I have a multi-class multi-label classification problem where there are 4 classes (happy, laughing, jumping, smiling) and each class can be positive:1 or negative:0. An input can belong to more than one class . So let’s say that for an input x , the actual labels are [1,0,0,1] and the predicted labels are [1,1,0,0]. So how to calculate the precision, recall and f1 score for this fine grained approach? Are there any predefined methods to do this?

I found this and changed it slightly to adapt it to your question. Haven’t done any rigorous testing so you should probably do that.
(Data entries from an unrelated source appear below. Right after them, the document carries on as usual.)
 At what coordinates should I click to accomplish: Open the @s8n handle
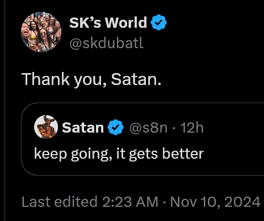point(148,128)
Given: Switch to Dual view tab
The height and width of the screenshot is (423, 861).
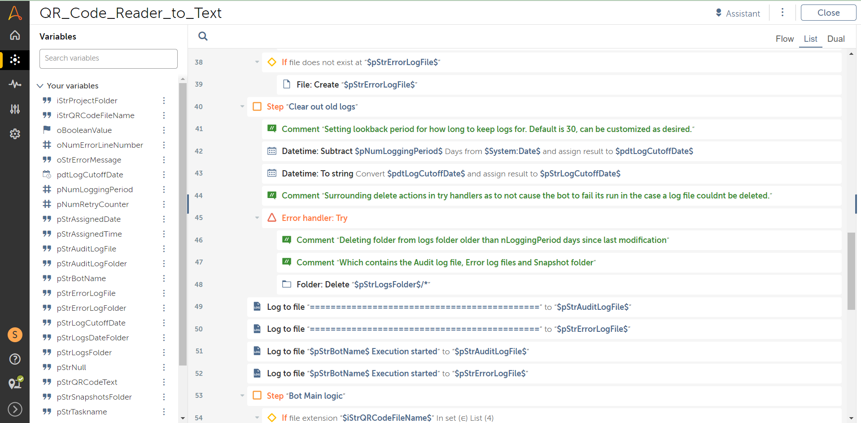Looking at the screenshot, I should point(835,39).
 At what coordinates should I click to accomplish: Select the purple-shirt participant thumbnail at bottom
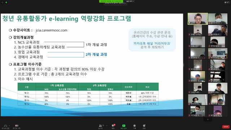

def F1_score(prob, label):
    prob = prob.bool()
    label = label.bool()
    epsilon = 1e-7
    TP = (prob & label).sum().float()
    TN = ((~prob) & (~label)).sum().float()
    FP = (prob & (~label)).sum().float()
    FN = ((~prob) & label).sum().float()
    #accuracy = (TP+TN)/(TP+TN+FP+FN)
    precision = torch.mean(TP / (TP + FP + epsilon))
    recall = torch.mean(TP / (TP + FN + epsilon))
    F2 = 2 * precision * recall / (precision + recall + epsilon)
    return precision, recall, F2

y_true = torch.tensor([[1,0,0,1]])
y_pred = torch.tensor([[1,1,0,0]])
print(F1_score(y_pred, y_true))

Found that PyTorch Lightning does have implementation for precision-recall and f1 score, perhaps you could use that.


Thanks for this. Take note that since you are using sum to sum over the whole tensor, torch.mean would be superfluous as you’d be taking the mean over a single value. You can remove the call to torch.mean for the precision and recall and just compute the single values on their own.